Whereupon he turned into the Reverend Sawyer and informed me that I was making him late for the party.
* * *
Now the curious thing about the young women whose talent Moss has fostered is that their great insight, their gripping and disturbing eroticism, their very unique and original spirits have somehow caused them all to look very much alike. I don’t know why this should be, but it’s just true that poets now are willowy and soulful and have thick hair growing like ivy out of their extremely fertile heads. There’s none of this Emily Dickinson homeliness, nothing raw and clutching, no Sylvia Plath sea-urchin spininess or Elizab
eth Bishop scraggle—no, when you look at them you can tell instantly you’re seeing a lovely soft poet, someone you can plunge both arms into right up to the elbows. And they greet you with such warmth and generosity—it is amazing how kind they are, how careless of their prestige, willing to embrace you almost as if you were one of them.
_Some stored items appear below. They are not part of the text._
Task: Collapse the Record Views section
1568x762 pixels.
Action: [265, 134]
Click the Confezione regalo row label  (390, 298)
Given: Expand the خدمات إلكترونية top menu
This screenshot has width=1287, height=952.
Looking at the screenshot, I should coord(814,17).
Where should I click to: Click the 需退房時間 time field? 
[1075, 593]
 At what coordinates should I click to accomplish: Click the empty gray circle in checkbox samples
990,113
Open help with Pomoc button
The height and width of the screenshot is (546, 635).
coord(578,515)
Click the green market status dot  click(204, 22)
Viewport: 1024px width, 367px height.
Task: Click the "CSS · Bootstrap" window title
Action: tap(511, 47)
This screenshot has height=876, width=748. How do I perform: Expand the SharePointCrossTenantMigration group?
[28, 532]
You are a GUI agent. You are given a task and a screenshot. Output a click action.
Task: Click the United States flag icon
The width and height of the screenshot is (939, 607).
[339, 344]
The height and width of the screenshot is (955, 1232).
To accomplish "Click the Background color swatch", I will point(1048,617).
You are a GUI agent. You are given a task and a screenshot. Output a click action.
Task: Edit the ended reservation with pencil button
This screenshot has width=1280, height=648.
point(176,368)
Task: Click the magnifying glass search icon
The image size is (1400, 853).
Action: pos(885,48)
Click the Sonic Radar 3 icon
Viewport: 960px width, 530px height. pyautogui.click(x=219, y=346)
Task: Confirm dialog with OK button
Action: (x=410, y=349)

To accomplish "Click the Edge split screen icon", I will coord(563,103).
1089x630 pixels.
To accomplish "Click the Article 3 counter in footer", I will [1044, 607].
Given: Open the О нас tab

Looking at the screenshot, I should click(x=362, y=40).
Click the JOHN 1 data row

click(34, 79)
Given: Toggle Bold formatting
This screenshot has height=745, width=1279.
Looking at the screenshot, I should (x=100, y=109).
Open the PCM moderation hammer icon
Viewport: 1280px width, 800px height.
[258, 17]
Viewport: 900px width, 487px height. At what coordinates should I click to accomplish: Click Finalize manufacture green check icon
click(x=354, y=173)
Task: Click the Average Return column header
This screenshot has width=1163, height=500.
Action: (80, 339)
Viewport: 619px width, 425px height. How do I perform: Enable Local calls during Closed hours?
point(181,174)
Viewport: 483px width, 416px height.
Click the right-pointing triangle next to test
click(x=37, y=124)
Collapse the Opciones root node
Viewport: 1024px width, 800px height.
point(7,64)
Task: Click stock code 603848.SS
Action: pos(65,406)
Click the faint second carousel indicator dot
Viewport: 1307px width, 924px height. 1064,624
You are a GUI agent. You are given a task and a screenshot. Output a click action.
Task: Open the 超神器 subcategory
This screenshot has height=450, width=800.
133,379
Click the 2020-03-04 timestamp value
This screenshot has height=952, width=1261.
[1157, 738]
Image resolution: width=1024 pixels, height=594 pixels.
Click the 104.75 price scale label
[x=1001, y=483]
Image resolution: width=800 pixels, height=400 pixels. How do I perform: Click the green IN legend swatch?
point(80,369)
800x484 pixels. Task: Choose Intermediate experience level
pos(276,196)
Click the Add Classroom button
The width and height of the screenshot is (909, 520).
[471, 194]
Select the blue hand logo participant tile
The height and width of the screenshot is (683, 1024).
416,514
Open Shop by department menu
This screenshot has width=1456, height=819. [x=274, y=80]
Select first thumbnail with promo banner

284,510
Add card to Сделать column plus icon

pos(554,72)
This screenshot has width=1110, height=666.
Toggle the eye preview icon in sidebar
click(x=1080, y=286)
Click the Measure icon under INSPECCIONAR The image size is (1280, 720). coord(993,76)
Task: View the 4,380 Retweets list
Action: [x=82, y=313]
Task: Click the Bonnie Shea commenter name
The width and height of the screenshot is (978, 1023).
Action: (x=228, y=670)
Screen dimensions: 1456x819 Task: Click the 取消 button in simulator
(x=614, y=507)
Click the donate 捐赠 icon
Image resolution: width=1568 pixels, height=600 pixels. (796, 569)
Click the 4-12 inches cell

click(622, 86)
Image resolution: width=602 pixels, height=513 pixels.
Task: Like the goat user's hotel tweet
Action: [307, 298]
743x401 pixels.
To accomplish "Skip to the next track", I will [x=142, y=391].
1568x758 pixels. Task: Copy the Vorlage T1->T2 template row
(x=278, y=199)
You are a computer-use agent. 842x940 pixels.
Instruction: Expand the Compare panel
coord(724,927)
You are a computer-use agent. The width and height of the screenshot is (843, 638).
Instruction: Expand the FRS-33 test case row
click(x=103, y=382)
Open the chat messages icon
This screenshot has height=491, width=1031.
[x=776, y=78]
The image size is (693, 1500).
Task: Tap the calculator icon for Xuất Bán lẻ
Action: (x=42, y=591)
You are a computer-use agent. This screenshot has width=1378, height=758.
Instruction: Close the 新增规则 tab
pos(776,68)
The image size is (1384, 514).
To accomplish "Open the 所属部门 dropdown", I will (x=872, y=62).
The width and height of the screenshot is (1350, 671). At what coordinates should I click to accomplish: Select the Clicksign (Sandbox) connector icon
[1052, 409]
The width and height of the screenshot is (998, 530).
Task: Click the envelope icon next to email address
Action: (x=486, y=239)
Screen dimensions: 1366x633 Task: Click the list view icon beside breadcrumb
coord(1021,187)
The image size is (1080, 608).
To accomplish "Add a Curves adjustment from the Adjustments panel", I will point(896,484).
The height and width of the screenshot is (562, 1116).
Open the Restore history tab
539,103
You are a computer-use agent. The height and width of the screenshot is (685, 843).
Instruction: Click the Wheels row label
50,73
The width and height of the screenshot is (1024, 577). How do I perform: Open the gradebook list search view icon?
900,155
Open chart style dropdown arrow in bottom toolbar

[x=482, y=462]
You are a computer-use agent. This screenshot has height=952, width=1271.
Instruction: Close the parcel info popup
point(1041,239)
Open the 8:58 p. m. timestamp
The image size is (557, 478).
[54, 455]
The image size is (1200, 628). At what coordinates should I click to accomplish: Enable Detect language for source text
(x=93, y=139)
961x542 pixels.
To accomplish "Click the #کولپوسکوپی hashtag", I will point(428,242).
“Jane! Oh, Jane, it’s been years!” cried Marietta Brunelle (formerly Mary Brown). She leaned in to embrace me in a great swirl of perfume. “I got your book, by the way, thanks, I mean I haven’t read it, but what a great jacket, and wow, the blurbs!” And seeing Park Mullins over my shoulder she sang, “There you are!” and tried to step through me.
“Your new poems,” he said, in a sacred hush, and their gazes (very intense gazes, his contacts being blue, hers green) locked—it frightened me to know they weren’t acting on sexual attraction. The day was hot; the bay and sky turned their brilliances to each other to make just the dazzling backdrop we’d always imagined for ourselves. Moss had chosen us, The New Yorker was covering us; we would be studied, anthologized, and in the afterlife Moss would introduce us to Lowell. Here I was—I, whose father owned a Midas muffler franchise—among the grand old literary and artistic world of Milliken Island: Francis Drake, Trotskyite and discoverer of a mushroom; Rann Slivka, patterned after Monet down to the girth and hat, an ebullient lecher who made women writhe and glow; Celine someone, whose translations of Akhmatova would not easily be surpassed, who had married one of the lesser Nabokovs and one of the lesser Rothschilds, whose beauty Moss and Peregrine swore they could still see flashes of, even now, though, of course, her generation was nearly forgotten, overtaken by Peregrine’s and then by Park’s and Marietta’s and mine.